Permettre l’accès direct à certains spécialistes
Autre mesure préconisée par l’exécutif : permettre l’accès direct à certains spécialistes. Dans treize territoires choisis, l’ordonnance d’un généraliste ne sera plus obligatoire pour prendre un rendez-vous. Appliquée d’abord aux kinésithérapeutes, cette expérimentation sera étendue au bout d’un an à d’autres spécialistes. Mais cette mise entre parenthèses des règles du parcours de soins, qui repose sur une centralisation et une coordination par le généraliste, semble peu à même de répondre au déficit de soignants. « Qui peut croire que les patients résidant dans des déserts médicaux trouveront plus facilement un endocrinologue ou un chirurgien qu’un médecin généraliste ? » a ironisé MG France.
Pour « libérer du temps de soins », le gouvernement souhaite aussi autoriser les pharmaciens à prescrire des antibiotiques pour les angines et les cystites mais aussi accroître le nombre d’assistants médicaux. Leur passage de 6 000 à 10 000 d’ici la fin de l’année « libérera 2,5 millions de consultations chez les médecins », a promis Gabriel Attal. Autant de mesures saluées par les élus ruraux, mais accueillies avec méfiance par les professionnels de santé, qui craignent une médecine au rabais.

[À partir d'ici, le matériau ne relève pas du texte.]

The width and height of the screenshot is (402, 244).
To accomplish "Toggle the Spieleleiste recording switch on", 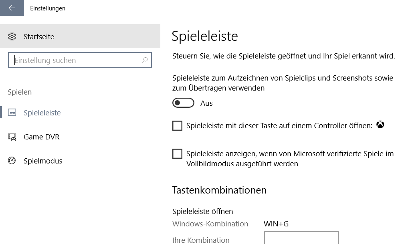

4 millions de Français n’ont pas de solution
Le premier ministre s’est aussi attaqué à l’épineux sujet de la permanence des soins. À l’heure actuelle, estime Matignon, « 5 % des territoires ne sont pas couverts et 4 millions de Français n’ont pas de solution ». Pour combler ce déficit qui entraîne un report de la demande de soins sur l’hôpital, le gouvernement refuse pour l’instant de rétablir l’obligation de garde, à laquelle les soignants sont très hostiles. Il préfère parier sur la carotte « en proposant un bonus » aux médecins qui accepteraient de faire des gardes plus longues ou sur un territoire plus étendu. Autre piste, la participation à ces gardes d’autres catégories de soignants, comme les sages-femmes ou les dentistes.
À plus long terme, Gabriel Attal a promis l’accroissement du nombre de médecins. Les places en deuxième année vont ainsi passer de 10 800 en 2023 à 12 000 en 2025, puis 16 000 en 2027, ce qui produira des effets à partir de 2035. Pas certain que cela suffise à faire face au vieillissement de la population. Surtout si les étudiants en médecine continuent de choisir en masse des spécialités rentables comme la chirurgie plastique et continuent de bouder les territoires ruraux.